Innovation solutions
A multilayer stack upper conductive structure is formed with a dielectric layer between the first and second conductive layers, preventing plasma from bombarding the first conductive layer and thus reducing re-deposition of conductive material, facilitating accurate removal of metal oxides and maintaining etching rates.
TRIZ Analysis
Specific contradictions:
General conflict description:
Principle concept:
If plasma etching is used to form the upper conductive structure, then etching precision and speed are improved, but conductive material re-deposits onto sidewalls and upper surfaces causing yield loss and RC delay
Why choose this principle:
A dielectric layer is introduced as an intermediary between the first conductive layer and the plasma etching environment. This dielectric layer acts as a protective barrier that prevents conductive material from re-depositing onto sidewalls and upper surfaces during plasma etching, thereby eliminating yield loss and RC delay while maintaining etching precision
Principle concept:
If plasma etching is used to form the upper conductive structure, then etching precision and speed are improved, but conductive material re-deposits onto sidewalls and upper surfaces causing yield loss and RC delay
Why choose this principle:
The dielectric layer is formed in advance before plasma etching to preemptively prevent the harmful re-deposition of conductive material.
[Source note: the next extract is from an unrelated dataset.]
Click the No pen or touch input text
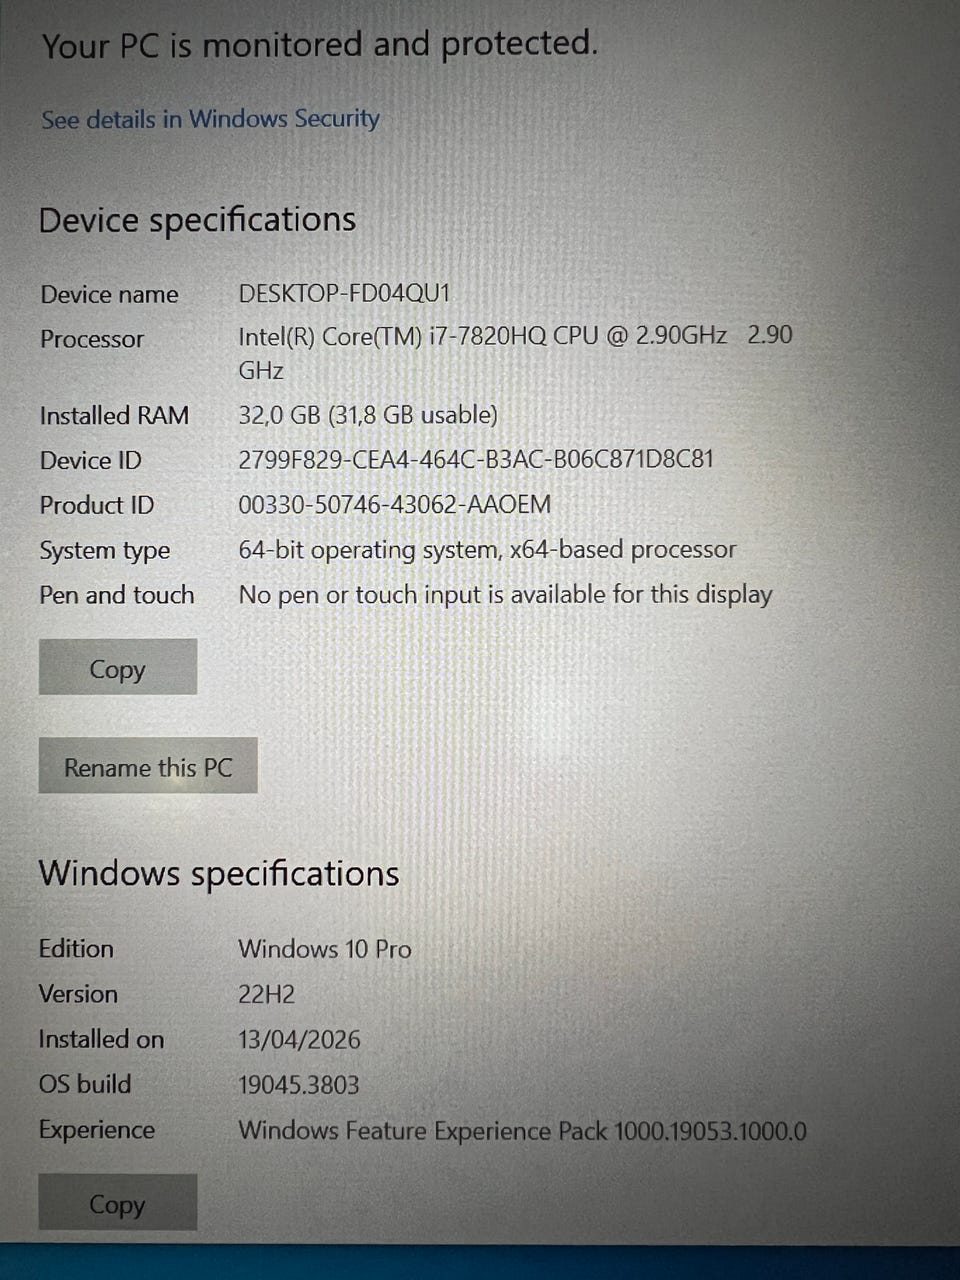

This preliminary protective action stops the problem before it occurs, allowing plasma etching to proceed without causing yield loss or RC delay
Application Domain
Data Source
AI summary:
A multilayer stack upper conductive structure is formed with a dielectric layer between the first and second conductive layers, preventing plasma from bombarding the first conductive layer and thus reducing re-deposition of conductive material, facilitating accurate removal of metal oxides and maintaining etching rates.
Abstract
Various embodiments of the present disclosure are directed towards an integrated chip. The integrated chip includes an interconnect structure overlying a semiconductor substrate and comprising a conductive wire. A passivation structure overlies the interconnect structure. An upper conductive structure overlies the passivation structure and comprises a first conductive layer, a dielectric layer, and a second conductive layer. The first conductive layer is disposed between the dielectric layer and the passivation structure. The second conductive layer extends along a top surface of the dielectric layer and penetrates through the first conductive layer and the passivation structure to the conductive wire.